Uitspraak
OVERWEGINGEN
BESLISSING
een bedrag van € 500,-;
Centrale Raad van Beroep
In deze zaak gaat het om de terugvordering van een persoonsgebonden budget (pgb) dat aan betrokkene is verleend door Zilveren Kruis Zorgkantoor N.V. voor het jaar 2014. Betrokkene, die op 5 maart 2015 is overleden, heeft niet voldaan aan de administratieve verplichtingen die aan het pgb waren verbonden. Het zorgkantoor heeft daarom het pgb lager vastgesteld en een bedrag van € 46.521,05 teruggevorderd. Na bezwaar is het pgb nader vastgesteld op € 30.016,72, met een terugvordering van € 16.504,33. De rechtbank heeft het beroep tegen dit besluit ongegrond verklaard, waarop appellanten in hoger beroep zijn gegaan.
De Centrale Raad van Beroep oordeelt dat het zorgkantoor bevoegd was om het pgb lager vast te stellen, omdat niet alle verplichtingen zijn nagekomen. De Raad benadrukt dat de verantwoording van de besteding van het pgb de eigen verantwoordelijkheid van de verzekerde is, ook als deze zich laat bijstaan door een derde. De Raad concludeert dat de appellanten niet voldoende aannemelijk hebben gemaakt dat de zorg daadwerkelijk is verleend en dat de kosten voor zorgverlener [naam 2] niet zijn goedgekeurd. De Raad bevestigt de uitspraak van de rechtbank en oordeelt dat het zorgkantoor terecht het pgb heeft verlaagd en de terugvordering heeft doorgezet.

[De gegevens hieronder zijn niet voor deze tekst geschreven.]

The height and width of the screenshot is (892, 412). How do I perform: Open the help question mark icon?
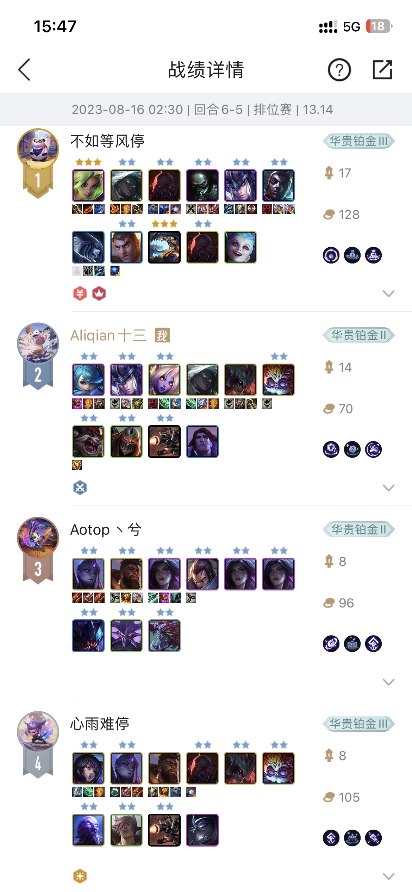click(x=339, y=70)
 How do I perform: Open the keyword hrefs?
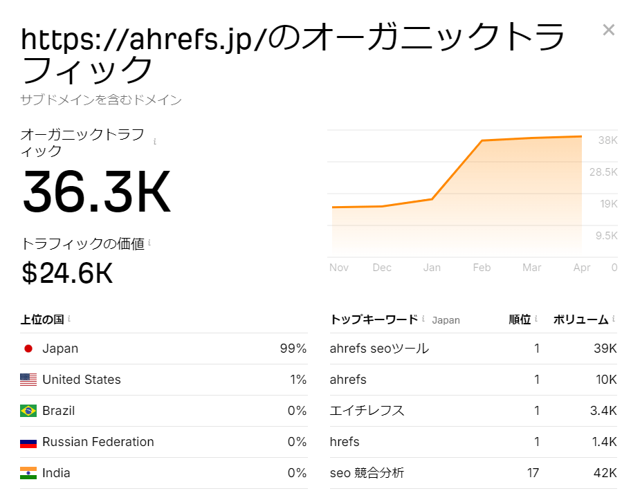(x=343, y=442)
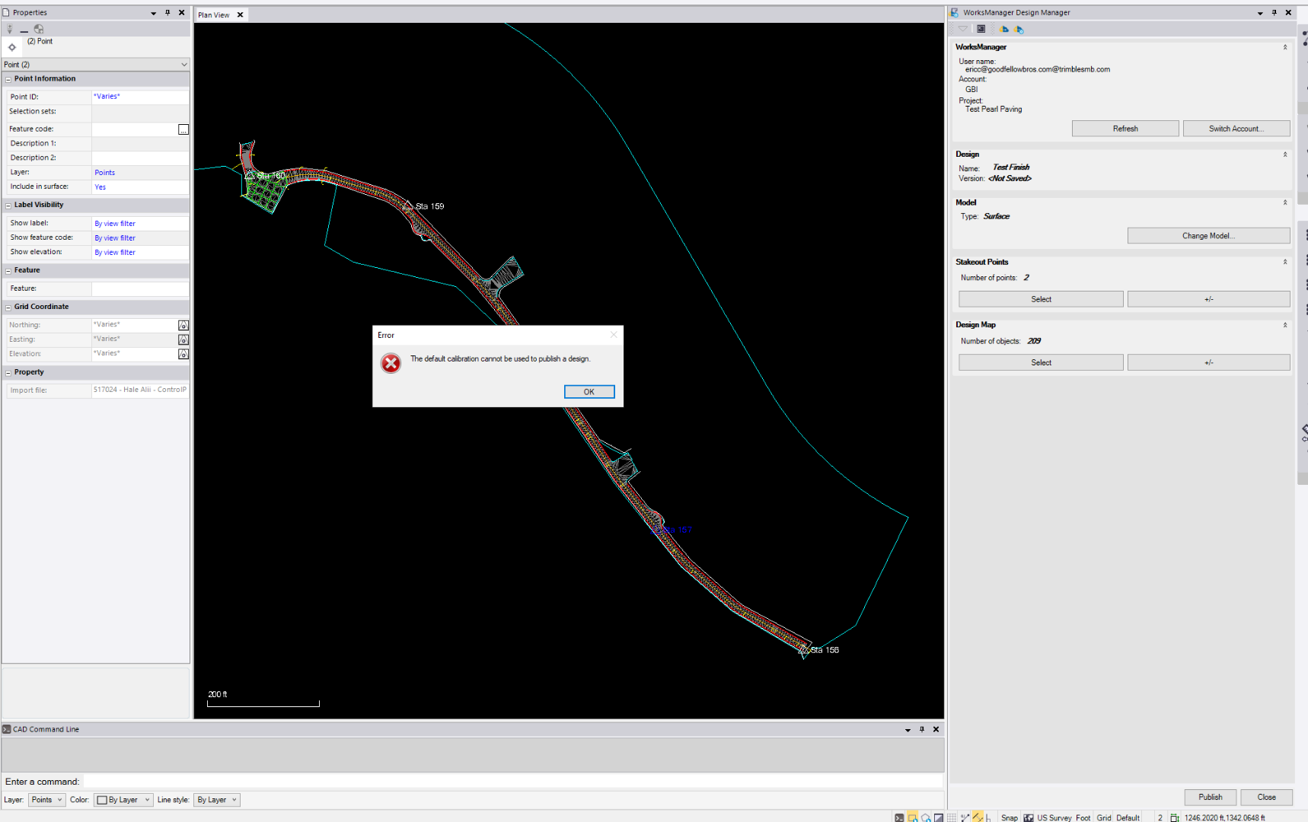Click the cloud settings icon with gear badge
1308x822 pixels.
1019,29
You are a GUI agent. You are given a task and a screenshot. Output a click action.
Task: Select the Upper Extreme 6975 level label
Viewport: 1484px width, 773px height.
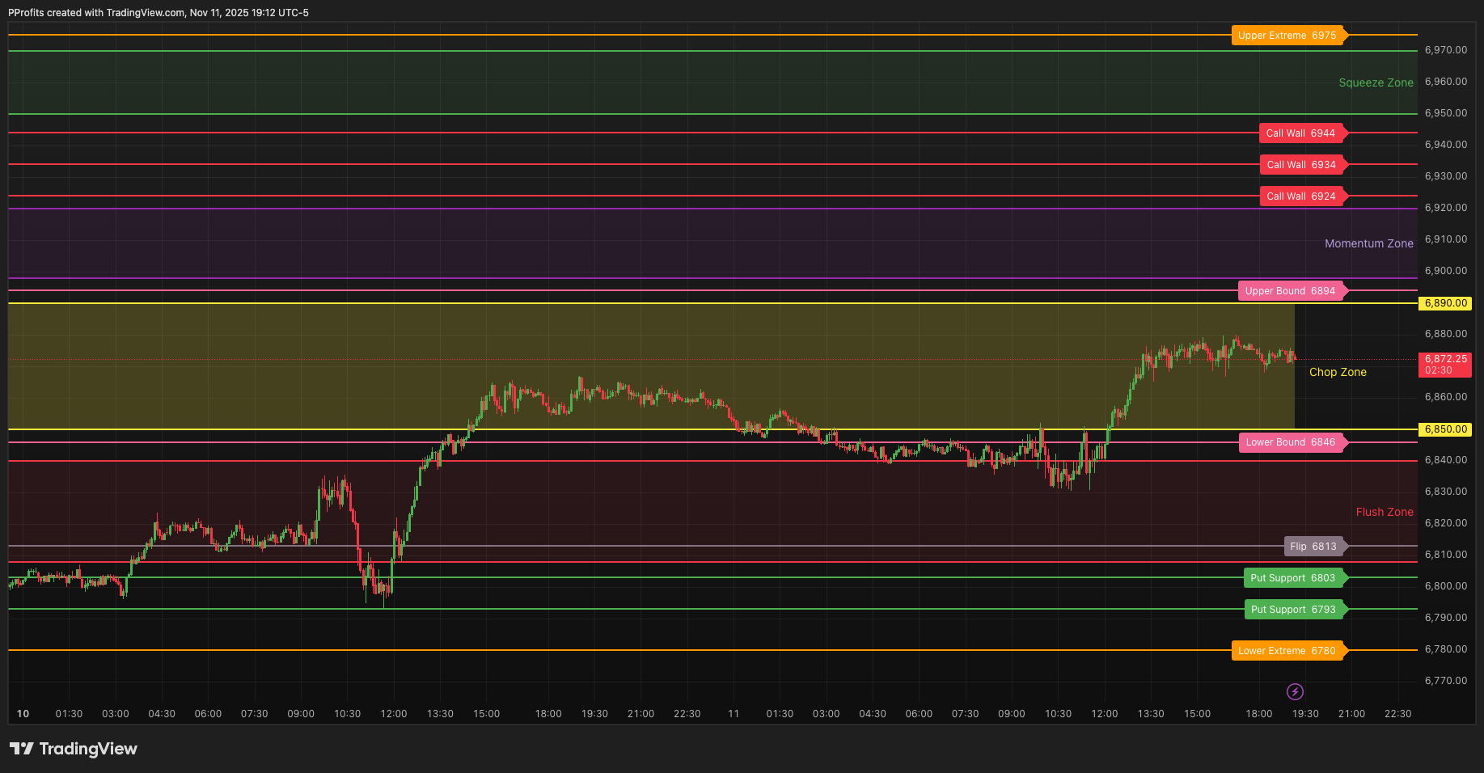coord(1288,35)
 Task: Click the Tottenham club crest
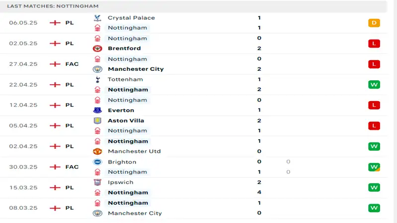(x=97, y=79)
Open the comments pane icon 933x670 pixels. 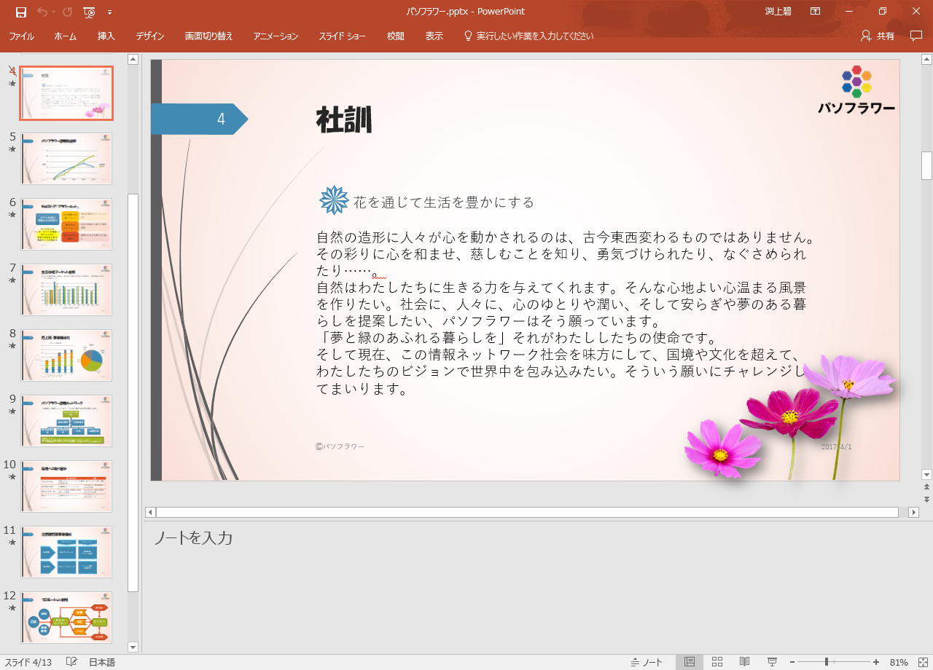coord(916,36)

Daarnaast hebben appellanten verzocht om schadevergoeding wegens overschrijding van de redelijke termijn. De Raad constateert dat er sprake is van een te lange behandelingsduur bij het zorgkantoor, maar niet in de rechterlijke fase. Het zorgkantoor wordt veroordeeld tot betaling van € 500,- aan appellanten als schadevergoeding en tot vergoeding van proceskosten van € 512,-.